Superannuation is a special area of interest for ASIC when it comes to crypto due to the amount of wealth invested – which attracts nefarious interest – and because of its role, together with APRA, in policing trustees’ adherance to their investment responsibilities.

SMSF fund trustees bear “ultimate responsibility” for the fund’s decisions, ASIC warned SMSF holders or potential trustees, even if the trustee is under advice. Investments in crypto-assets are not only high-risk, ASIC said, but may be a contravention of an SMSF’s trust deed.

“There are rules governing investments the SMSF can make and taxation consequences for investments, including cryptocurrencies,” ASIC stated. “Any investment must be permitted under the fund’s trust deed and be in accordance with the fund’s investment strategy.

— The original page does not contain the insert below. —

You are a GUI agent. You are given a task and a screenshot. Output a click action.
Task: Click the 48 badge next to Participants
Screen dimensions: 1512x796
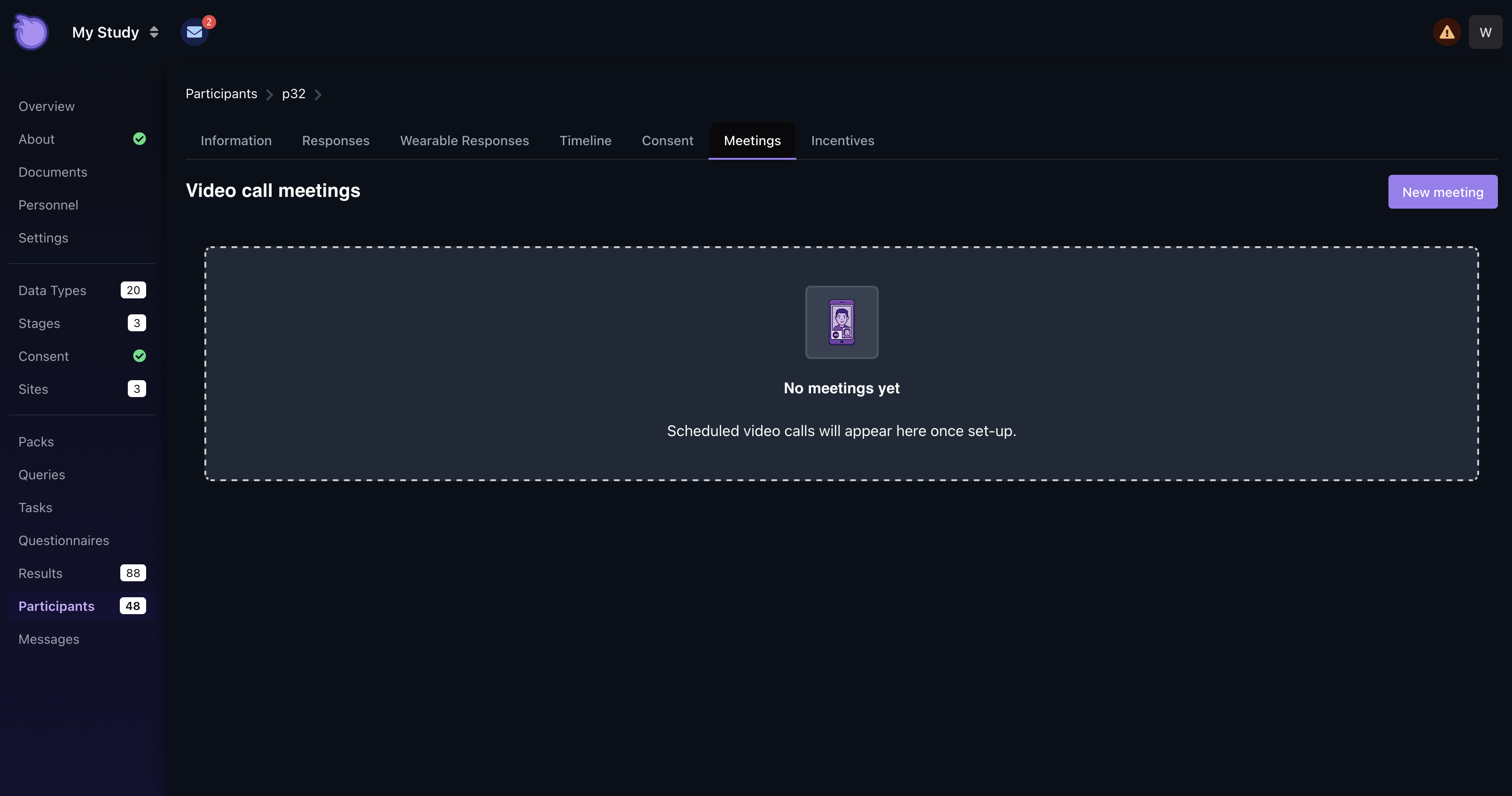132,606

“When developing and reviewing your investment strategy you need to document how your fund’s investments will meet your retirement goals having regard to diversification, the risks of inadequate diversification, liquidity and the ability of the fund to discharge its liabilities. You must also be able to demonstrate that the fund owns the asset.”

Getting a grip on crypto

The warning comes on the back of ASIC detailing just how difficult it is to keep track of crypto activity, with the “nature, size, and scale of the crypto-asset market activity” proving elusive.

“The crypto space is a big space, and it’s generally unregulated by ASIC,” chair Joe Longo said at a PJC hearing in September. “I think there’s quite a bit of policy work ahead of us to get a grip on this space.”

That work evidently paid off, with ASIC able to set ground rules for crypto-asset related investment guidance in November.

As part of the new guidance, ASIC set up a new ‘crypto-asset’ category in the licensing application for entities, which responsible entities wishing to hold underlying crypto-assets must have.

ASIC also underwent a previous consultation (CP343) which looked at crypto-assets as underlying assets for exchange traded and other investment products.

“Crypto-assets have unique characteristics and risks that must be considered by product issuers and market operators in meeting their existing regulatory obligations,” ASIC commissioner, Cathie Armour, said.